China hängt den Rest der Welt beim Absatz von Elektroautos immer deutlicher ab. Der Abstand zu den USA wuchs laut einer Studie des Brancheninstituts Center of Automotive Management (CAM) deutlich – insgesamt wurden im vergangenen Jahr im Reich der Mitte 777.000 E-Autos abgesetzt, 53 Prozent mehr als im Vorjahr. In den USA stieg die Zahl der Neuzulassungen von E-Autos lediglich um 24 Prozent auf rund 194.000 Stück.

 

China als Taktgeber der Elektromobilität

»China setzt seine Rolle als globaler Taktgeber der E-Mobilität unbeirrt  fort«, sagt Stefan Bratzel, Leiter des Centers of Automotive Management, am Freitag. Dabei gehe es weniger um Luftreinhaltung, sondern um den Wunsch nach größerer Unabhängigkeit von Ölimporten sowie um die Elektrokompetenz chinesischer Autobauer. Auch in Deutschland trieb die Diskussion über mögliche Fahrverbote für schmutzige Diesel den E-Auto-Absatz in die Höhe. Trotzdem hinken Deutschland – und Europe – hinterher.

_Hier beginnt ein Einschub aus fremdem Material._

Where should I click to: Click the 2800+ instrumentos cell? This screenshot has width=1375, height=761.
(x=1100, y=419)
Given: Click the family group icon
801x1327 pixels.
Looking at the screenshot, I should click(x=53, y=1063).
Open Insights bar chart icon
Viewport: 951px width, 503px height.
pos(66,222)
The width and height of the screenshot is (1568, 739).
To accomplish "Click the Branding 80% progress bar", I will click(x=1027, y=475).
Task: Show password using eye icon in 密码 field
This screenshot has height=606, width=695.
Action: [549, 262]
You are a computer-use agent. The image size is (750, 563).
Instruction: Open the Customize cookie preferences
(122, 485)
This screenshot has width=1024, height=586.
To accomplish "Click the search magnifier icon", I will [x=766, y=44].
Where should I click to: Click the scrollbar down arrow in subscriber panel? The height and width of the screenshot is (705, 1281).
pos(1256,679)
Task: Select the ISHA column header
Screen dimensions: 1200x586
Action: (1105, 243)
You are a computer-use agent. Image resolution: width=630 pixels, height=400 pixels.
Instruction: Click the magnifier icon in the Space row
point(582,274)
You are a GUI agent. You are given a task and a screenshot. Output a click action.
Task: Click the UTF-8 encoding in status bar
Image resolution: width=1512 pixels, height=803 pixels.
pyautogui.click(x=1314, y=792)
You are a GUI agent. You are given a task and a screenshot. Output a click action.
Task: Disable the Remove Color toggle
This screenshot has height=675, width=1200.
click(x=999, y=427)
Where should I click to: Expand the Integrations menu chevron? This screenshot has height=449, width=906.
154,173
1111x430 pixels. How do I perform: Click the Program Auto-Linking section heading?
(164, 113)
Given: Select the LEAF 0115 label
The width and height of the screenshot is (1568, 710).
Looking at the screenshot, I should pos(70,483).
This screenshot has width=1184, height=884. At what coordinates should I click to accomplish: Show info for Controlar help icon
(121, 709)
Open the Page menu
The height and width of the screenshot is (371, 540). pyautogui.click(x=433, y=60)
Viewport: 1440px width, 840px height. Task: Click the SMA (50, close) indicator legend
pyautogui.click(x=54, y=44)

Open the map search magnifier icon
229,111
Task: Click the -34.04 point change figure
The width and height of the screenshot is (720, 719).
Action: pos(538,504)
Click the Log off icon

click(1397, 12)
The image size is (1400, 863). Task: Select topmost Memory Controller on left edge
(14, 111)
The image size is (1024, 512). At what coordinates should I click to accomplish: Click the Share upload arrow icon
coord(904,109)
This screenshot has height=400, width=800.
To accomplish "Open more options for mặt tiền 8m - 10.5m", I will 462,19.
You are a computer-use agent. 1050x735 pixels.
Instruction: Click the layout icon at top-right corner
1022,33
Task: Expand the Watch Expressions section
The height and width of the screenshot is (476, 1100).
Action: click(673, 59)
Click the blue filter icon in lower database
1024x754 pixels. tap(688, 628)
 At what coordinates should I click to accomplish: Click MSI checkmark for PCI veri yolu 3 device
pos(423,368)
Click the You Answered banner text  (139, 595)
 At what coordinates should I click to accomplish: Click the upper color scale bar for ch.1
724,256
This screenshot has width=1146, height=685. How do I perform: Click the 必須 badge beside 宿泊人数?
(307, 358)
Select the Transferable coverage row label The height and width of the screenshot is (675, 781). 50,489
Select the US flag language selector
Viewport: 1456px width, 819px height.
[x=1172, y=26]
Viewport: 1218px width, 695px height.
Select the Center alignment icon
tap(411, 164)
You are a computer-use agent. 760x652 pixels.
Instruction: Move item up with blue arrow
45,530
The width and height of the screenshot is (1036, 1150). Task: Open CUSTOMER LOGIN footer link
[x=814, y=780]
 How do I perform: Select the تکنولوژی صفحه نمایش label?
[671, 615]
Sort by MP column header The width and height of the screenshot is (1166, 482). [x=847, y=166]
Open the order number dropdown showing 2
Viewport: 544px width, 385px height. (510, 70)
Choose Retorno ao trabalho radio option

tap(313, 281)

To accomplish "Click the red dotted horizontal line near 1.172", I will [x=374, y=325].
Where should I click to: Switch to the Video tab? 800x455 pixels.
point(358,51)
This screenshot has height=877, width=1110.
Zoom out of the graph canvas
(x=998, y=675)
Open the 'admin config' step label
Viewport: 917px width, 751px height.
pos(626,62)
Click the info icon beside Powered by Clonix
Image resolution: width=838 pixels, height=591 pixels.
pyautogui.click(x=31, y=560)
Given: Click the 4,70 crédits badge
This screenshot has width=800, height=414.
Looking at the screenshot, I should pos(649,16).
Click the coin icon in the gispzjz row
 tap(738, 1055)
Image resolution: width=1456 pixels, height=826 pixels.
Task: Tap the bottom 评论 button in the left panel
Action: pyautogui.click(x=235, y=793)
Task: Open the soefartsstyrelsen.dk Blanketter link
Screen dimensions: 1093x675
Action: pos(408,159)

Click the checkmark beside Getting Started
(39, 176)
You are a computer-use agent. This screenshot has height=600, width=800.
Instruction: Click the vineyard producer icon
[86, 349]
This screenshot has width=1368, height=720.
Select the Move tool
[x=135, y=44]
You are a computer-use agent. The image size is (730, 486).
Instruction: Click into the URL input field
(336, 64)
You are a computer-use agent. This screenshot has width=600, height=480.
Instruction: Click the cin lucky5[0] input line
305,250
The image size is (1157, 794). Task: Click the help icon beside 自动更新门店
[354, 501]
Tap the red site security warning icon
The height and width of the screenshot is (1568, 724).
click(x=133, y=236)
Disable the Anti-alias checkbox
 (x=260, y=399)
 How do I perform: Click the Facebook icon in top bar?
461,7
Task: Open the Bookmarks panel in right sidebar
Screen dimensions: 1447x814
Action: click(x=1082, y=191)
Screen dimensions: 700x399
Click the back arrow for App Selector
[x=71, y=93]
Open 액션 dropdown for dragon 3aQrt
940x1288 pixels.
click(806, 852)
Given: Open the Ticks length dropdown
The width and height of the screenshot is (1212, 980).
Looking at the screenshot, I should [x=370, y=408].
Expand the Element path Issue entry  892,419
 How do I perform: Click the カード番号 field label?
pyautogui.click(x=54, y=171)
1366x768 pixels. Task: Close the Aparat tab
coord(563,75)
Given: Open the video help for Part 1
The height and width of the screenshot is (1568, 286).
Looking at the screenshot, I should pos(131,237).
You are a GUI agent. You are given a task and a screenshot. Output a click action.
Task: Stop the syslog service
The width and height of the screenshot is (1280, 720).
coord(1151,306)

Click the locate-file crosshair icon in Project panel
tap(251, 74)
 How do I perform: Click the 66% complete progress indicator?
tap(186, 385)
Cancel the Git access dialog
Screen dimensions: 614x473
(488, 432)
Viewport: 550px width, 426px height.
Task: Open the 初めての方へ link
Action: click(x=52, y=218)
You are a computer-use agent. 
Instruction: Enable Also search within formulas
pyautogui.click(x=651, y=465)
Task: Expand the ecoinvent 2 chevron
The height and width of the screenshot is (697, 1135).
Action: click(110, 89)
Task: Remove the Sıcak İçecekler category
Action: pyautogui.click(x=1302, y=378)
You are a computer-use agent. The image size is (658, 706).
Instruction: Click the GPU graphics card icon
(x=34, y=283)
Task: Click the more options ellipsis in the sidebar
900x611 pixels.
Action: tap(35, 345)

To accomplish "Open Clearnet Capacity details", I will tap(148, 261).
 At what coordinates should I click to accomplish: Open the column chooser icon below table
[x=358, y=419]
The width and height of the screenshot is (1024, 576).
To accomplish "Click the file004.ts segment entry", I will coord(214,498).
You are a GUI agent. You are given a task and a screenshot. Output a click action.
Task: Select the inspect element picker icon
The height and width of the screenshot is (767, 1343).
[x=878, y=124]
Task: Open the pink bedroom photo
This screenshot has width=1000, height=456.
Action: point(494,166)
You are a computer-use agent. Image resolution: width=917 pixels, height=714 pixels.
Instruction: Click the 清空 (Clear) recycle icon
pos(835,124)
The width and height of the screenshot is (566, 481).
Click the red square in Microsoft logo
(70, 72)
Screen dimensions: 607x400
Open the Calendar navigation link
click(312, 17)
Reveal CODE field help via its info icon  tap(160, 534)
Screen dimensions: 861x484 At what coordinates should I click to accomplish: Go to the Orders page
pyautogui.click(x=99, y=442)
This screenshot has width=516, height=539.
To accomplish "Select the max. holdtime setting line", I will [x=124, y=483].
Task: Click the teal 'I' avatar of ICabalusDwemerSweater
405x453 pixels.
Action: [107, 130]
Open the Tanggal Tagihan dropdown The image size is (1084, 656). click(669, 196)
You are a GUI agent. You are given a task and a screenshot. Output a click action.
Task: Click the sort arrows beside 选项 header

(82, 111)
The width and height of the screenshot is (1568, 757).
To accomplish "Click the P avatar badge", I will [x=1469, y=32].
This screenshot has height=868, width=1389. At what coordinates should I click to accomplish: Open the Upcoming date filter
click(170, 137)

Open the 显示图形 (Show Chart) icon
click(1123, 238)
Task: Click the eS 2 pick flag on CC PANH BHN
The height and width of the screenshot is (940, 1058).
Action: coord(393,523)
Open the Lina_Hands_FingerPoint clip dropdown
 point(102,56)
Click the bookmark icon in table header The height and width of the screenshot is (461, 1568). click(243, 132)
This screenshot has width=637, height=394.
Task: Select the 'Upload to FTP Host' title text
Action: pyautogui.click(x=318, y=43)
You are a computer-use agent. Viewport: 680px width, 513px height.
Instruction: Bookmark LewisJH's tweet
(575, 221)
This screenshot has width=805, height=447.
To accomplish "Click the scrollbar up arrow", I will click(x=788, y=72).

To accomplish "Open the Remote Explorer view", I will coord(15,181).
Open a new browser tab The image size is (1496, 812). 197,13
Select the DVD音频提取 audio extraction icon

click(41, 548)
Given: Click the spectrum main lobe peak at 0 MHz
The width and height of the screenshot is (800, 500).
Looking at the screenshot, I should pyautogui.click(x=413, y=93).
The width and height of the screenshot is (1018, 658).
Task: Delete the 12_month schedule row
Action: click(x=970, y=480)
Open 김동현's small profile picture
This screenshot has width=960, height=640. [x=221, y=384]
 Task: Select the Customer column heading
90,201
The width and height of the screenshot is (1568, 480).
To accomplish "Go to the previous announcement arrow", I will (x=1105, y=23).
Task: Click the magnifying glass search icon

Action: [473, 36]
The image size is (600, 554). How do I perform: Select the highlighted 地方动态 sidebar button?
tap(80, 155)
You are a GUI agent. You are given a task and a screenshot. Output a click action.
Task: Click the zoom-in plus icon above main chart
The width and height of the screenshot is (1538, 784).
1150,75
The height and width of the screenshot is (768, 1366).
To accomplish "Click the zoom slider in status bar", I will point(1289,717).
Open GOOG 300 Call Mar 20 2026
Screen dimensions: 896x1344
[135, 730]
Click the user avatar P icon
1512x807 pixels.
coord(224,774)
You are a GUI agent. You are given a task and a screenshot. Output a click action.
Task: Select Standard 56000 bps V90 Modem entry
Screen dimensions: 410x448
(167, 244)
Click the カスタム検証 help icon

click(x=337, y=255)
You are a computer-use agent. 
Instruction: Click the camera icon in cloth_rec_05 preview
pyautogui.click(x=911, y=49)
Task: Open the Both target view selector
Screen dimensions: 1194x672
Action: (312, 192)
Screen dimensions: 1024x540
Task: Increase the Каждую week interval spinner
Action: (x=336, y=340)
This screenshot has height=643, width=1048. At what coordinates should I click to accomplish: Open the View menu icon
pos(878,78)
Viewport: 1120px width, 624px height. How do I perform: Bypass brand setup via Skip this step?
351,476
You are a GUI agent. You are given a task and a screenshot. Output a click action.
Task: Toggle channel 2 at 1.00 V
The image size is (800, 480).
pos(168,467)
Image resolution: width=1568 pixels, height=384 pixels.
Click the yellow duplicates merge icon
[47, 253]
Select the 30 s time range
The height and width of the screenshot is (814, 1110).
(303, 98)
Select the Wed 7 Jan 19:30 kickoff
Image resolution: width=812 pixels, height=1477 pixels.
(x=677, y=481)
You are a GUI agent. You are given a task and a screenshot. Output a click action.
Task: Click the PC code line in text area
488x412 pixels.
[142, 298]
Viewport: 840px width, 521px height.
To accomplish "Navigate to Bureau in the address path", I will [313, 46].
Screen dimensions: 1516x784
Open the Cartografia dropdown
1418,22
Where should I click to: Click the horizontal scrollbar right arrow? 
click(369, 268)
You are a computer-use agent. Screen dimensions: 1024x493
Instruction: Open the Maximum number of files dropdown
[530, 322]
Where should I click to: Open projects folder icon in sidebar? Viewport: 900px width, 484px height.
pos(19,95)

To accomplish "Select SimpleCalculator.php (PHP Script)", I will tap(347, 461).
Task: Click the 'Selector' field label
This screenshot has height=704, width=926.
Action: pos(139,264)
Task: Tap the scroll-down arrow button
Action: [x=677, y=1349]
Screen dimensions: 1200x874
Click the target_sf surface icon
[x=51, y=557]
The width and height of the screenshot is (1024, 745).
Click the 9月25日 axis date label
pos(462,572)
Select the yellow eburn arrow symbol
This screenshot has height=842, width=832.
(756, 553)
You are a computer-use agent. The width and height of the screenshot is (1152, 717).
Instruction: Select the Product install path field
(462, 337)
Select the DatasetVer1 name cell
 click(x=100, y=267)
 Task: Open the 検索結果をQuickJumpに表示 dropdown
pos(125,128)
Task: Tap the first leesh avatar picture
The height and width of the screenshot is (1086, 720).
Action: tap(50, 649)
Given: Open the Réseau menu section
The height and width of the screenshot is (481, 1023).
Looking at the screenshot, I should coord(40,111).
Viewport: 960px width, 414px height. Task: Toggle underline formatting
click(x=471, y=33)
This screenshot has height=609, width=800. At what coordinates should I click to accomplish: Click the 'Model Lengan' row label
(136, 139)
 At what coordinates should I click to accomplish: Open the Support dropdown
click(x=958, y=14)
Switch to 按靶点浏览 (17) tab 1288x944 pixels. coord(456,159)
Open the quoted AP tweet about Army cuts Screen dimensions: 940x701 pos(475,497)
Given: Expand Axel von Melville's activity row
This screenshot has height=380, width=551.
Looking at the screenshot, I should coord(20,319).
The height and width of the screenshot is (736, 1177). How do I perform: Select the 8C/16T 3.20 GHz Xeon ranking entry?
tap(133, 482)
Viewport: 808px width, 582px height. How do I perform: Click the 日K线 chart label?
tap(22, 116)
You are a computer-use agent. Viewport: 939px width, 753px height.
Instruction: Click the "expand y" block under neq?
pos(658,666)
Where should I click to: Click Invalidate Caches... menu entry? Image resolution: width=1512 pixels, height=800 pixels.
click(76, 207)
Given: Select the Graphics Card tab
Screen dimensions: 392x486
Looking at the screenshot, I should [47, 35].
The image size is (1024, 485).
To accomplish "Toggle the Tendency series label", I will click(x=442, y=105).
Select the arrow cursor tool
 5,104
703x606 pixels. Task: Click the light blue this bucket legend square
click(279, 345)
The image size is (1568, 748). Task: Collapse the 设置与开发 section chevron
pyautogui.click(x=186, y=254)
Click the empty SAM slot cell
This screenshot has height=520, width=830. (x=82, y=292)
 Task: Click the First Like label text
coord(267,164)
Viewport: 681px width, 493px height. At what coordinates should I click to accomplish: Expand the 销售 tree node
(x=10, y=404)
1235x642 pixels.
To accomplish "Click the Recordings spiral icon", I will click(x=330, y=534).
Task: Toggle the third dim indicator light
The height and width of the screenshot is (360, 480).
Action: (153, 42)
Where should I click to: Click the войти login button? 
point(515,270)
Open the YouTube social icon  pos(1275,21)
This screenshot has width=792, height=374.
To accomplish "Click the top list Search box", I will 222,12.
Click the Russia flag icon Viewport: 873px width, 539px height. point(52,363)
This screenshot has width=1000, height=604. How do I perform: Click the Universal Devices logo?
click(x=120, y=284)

Grafik: Absatztrends bei E-Autos
E-Autos boomen in China, Europa hinkt hinterher.
© Center of Automotive Management (CAM)

Das zeigt sich am Anteil der E-Autos an den Zulassungen: In China stieg der Marktanteil der Stromer 2017 von 1,8 auf 2,7 Prozent, vor allem rein elektrisch betriebene Fahrzeuge waren mit 652.000 Stück gefragt. In Deutschland verdoppelte sich der Marktanteil von 0,8 auf 1,6 Prozent, auch in Frankreich und Großbritannien wurden mehr E-Autos verkauft. In den Niederlanden gab es wegen der 2016 ausgelaufenen Förderung für Hybride einen Einbruch um 60 Prozent.

Eine Sonderrolle spielt Norwegen: Dort stieg der Marktanteil an den Neuzulassungen von 29,1 auf 39,3 Prozent. Allein 2017 wurden mehr als 62.000 Elektroautos neu zugelassen, was einen Anstieg um 39 Prozent bedeutet.Dass die Elektroautos in Norwegen so beliebt sind, liegt an finanziellen Vorteilen: Mehrwertsteuer, Importsteuer und Kfz-Steuer fallen weg.

 

Verbrennungsmotor behält Oberhand

Ab 2020 rechnet das Institut mit einem starken Anstieg des E-Auto-Absatzes auf den wichtigen Automärkten. Die derzeit geringen Marktanteile sollten nicht darüber hinwegtäuschen, dass ein »massiver Umbruch der Antriebstechnologien« in den nächsten 10 bis 15 Jahren bevorstehe.

Bis 2020 sei mit einem Anteil der E-Autos an den globalen Neuzulassungen von 2,5 bis 6 Prozent zu rechnen, 2025 könnten es dann schon 12 bis 25 Prozent sein, 2030 sogar 25 bis 40 Prozent. Das bedeutet aber auch, dass der Verbrennungsmotor noch lange die Oberhand behält.